*SOURCE DATA*:
───
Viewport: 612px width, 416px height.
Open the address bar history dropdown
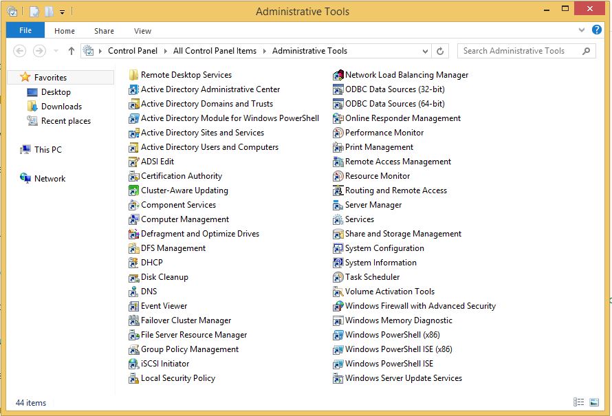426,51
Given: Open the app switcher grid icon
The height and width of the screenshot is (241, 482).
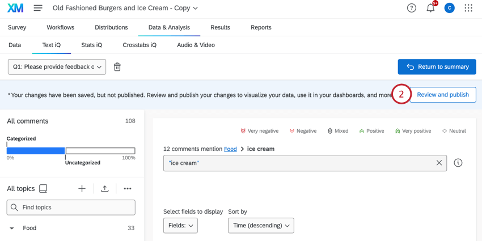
───
*GOAL OF THE EXERCISE*: If a record holds a picture, leave the picture out and copy everything else exactly.

*YOUR SOLUTION*:
Viewport: 612px width, 416px height.
Open the address bar history dropdown
426,51
Given: Open the app switcher grid icon
The height and width of the screenshot is (241, 482).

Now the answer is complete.